8  Dynamic Optimization and Adaptive Management

Sometimes there isn’t a single best value to choose. Instead, the best choice depends on the state of the organism, the environment, the social group, etc. Dynamic optimization approaches such as dynamic programming provide very powerful tools for such cases. In principle, these methods are very simple to implement. In practice it can be easier to find solutions for dynamic programming models than for many complex but static problems. Dynamic programming simply takes a bit of computer programming and a willingness to deal with some notation.

A full description of the method of stochastic dynamic programming is beyond the scope of this chapter, and the interested reader is referred to both Mangel and Clark (1988) and Clark and Mangel (2000), a pair of excellent books detailing dynamic programming with applications in behavioral ecology and natural resource management. Nonetheless, it is worth outlining the logic of dynamic programming.

The optimal decision in a dynamic programming problem is made by considering a dynamic state valiable. Such a variable might be individual energy stores in a foraging application or household wealth in an economic application. This state variable increases or decreases depending upon your decision and whether or not you are successful once you have made your decision. Whether you decide to pursue the high-risk/high-gain prey or the low-risk/low-gain prey will be a function of how hungry you are. Similarly, whether you liquidate your houshold herd or not will depend critically on whether your household is in imminent danger of extinction. Dynamic programming relies on defining a finite time horizon over which decisions are made. It turns out frequently to be quite easy to determine the optimal choice, given the state variable, in this last time step. For example, consider the case of risky foraging. Say that if at the end of the time horizon, \(T\) (e.g., a week or a month) you will starve to death if your energy stores are below a critical value \(x(T)<x_c\). Your goal is simply to survive to \(T\). In this case, it is obvious that you go for the high-risk/high-reward choice if getting the high return will put you above \(x_c\) but the low return will not. There is no need to be concerned about risk at this point because you are desperate. Similarly, if you are at the end of the time span (i.e., \(T-1\)), comfortably above \(x_c\) and the risk associated with the high-risk/high-reward foraging target is mortality (e.g., in the case where foraging for the high-reward item is dangerous), then you obviously go for the low-risk choice because there is no added benefit to ending way above or just above \(x_c\) – the only thing that matters is whether you survive.

Once you have determined what the optimal decision is for \(T-1\), you then figure out what the best decision is at \(T-2\) and so on. By moving backward through time, you are always making the relatively easy decision of “the last” since your decision at time \(T-2\) can not be affected by your decision at time \(T-1\).

■ Material
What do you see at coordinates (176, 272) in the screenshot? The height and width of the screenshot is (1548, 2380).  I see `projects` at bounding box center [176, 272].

■ What you will do
1. Which two books does the text on dynamic optimization recommend for a full description of stochastic dynamic programming?
2. Transcribe the dynamic optimization text word for word from "A full description" up to and including "of dynamic programming.".

■ Task answers
1. Mangel and Clark (1988) and Clark and Mangel (2000).

2.
A full description of the method of stochastic dynamic programming is beyond the scope of this chapter, and the interested reader is referred to both Mangel and Clark (1988) and Clark and Mangel (2000), a pair of excellent books detailing dynamic programming with applications in behavioral ecology and natural resource management. Nonetheless, it is worth outlining the logic of dynamic programming.